* _AIM_
Rewrite every line in the part that opens with the line containing "Username (133, 562)" and closes with the line containing "Real Estate Listings (105, 351)", both ends included, and offset each coordinate in the answers by -99. Leave all other wording in those lines unchanged.

* _EXTRACTED ENTRIES_
■ ■ ■ ■ ■

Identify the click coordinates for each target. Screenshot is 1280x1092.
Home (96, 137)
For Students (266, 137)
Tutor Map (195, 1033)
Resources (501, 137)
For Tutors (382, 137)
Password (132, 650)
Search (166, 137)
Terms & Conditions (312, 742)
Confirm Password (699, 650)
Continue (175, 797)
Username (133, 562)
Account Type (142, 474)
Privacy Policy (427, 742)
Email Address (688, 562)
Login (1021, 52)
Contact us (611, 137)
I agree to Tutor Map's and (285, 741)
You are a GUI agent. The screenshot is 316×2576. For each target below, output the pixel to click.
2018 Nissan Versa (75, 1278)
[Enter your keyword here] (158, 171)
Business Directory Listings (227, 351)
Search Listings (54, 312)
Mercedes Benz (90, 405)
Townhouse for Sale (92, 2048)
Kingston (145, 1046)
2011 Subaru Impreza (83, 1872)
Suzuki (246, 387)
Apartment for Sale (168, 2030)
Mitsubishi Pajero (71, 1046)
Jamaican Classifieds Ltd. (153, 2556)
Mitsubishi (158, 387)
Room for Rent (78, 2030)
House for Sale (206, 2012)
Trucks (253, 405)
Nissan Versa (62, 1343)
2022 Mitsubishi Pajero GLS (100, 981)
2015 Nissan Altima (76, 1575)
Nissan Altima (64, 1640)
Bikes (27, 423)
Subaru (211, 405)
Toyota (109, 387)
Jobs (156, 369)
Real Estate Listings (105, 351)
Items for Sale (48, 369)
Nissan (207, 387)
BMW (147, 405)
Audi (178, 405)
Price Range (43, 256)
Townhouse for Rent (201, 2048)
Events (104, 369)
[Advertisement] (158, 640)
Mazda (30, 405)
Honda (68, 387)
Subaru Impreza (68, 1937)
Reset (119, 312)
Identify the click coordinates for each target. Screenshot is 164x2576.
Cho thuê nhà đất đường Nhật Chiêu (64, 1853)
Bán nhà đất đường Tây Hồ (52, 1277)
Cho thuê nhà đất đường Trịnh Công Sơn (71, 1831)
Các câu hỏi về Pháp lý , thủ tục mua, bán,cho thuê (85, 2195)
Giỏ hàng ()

■ ■ ■ ■ ■

* _ANSWER TO THE PROBLEM_
Username (34, 463)
Account Type (43, 375)
Privacy Policy (328, 643)
Email Address (589, 463)
Login (922, -47)
Contact us (512, 38)
I agree to Tutor Map's and (186, 642)
You are a GUI agent. The screenshot is 316×2576. For each target below, output the pixel to click.
2018 Nissan Versa (-24, 1179)
[Enter your keyword here] (59, 72)
Business Directory Listings (128, 252)
Search Listings (-45, 213)
Mercedes Benz (-9, 306)
Townhouse for Sale (-7, 1949)
Kingston (46, 947)
2011 Subaru Impreza (-16, 1773)
Suzuki (147, 288)
Apartment for Sale (69, 1931)
Mitsubishi Pajero (-28, 947)
Jamaican Classifieds Ltd. (54, 2457)
Mitsubishi (59, 288)
Room for Rent (-21, 1931)
House for Sale (107, 1913)
Trucks (154, 306)
Nissan Versa (-37, 1244)
2022 Mitsubishi Pajero GLS (1, 882)
2015 Nissan Altima (-23, 1476)
Nissan Altima (-35, 1541)
Bikes (-72, 324)
Subaru (112, 306)
Toyota (10, 288)
Jobs (57, 270)
Real Estate Listings (6, 252)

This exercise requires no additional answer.